How many times over the years have climbers gone the wrong way because the guidebook (any guidebook) says left when it means right or vice vrersa
Bruce Kay

Gym climber
BC
Sep 12, 2012 - 12:42am PT
Good one! Reminds me descending off the A strain with my good bud Grant Stathem. At some point in the twilight grant rapped down into the shrund..... yet didn't come out. I waited for ages then finally saw a vague image wallowing out like a beached whale down below. When i went down I had the benefit of him pulling me into port, something he didn't have, with the ensuing epic of overhanging pick placements while somewhat self belayed with a descender over the black hoary maw - all without crampons which is another story all together!
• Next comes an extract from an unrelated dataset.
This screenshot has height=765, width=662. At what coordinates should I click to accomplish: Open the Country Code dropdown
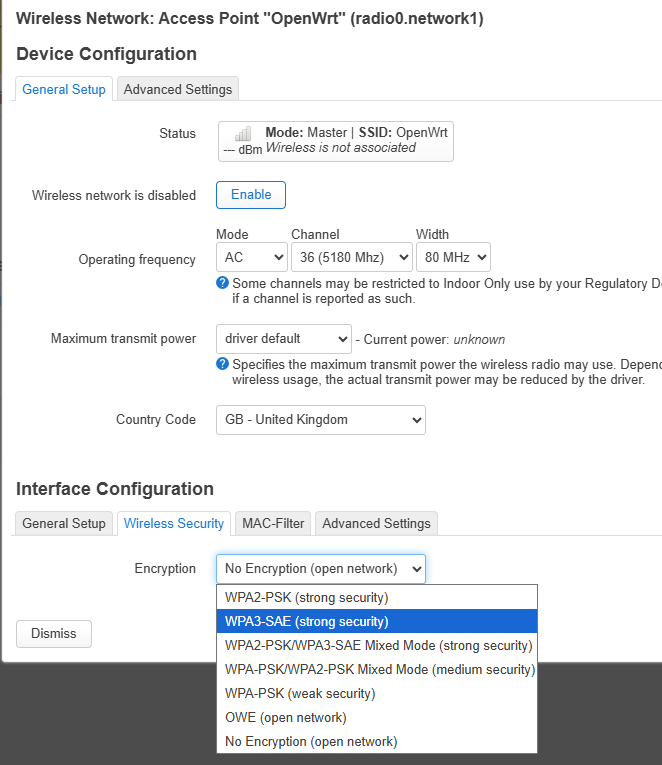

could sure have used a nice bolted rap route on that one
Ghost

climber
A long way from where I started
Sep 12, 2012 - 12:46am PT
The route sounds great, and, at least from my perspective, plugging a cam is not somehow holier than clipping a bolt. But I'm 100% with Greg on the other thing: going into the mountains without a light rack is crazy.

Oh sure, if you're never more than shouting distance from ten other parties, then no worries. But anybody who never got off route in the mountains, or hit by a storm in the mountains, or overtaken by darkness in the mountains hasn't really done much climbing in the mountains.

You could argue forever about what constitutes the proper "light rack" but one thing I'm pretty keen on is sneaking a hammer and a couple of blades into my partner's pack.
Bruce Kay

Gym climber
BC
Sep 12, 2012 - 12:48am PT
Jim - I'd say this clip up is right up your alley then, but as is you do need poons, axe and boots hauled up the thing as rapping the route is not advised. The hut is first rate. I'd go up there just to hang out.

also the grade of the route is more like mid 5.10 at most, not 11b as advertized. the alleged 11b is exactly one move off a ledge, bolt above you.
Jim Brennan

Trad climber
Vancouver Canada
Sep 12, 2012 - 12:51am PT
Time to get some aluminum crampons, a LIGHT axe and move with the times.

The hut does look fantastic !
hamie

Social climber
Thekoots
Sep 12, 2012 - 01:12am PT
Bolted rap routes. Now that's another biggie.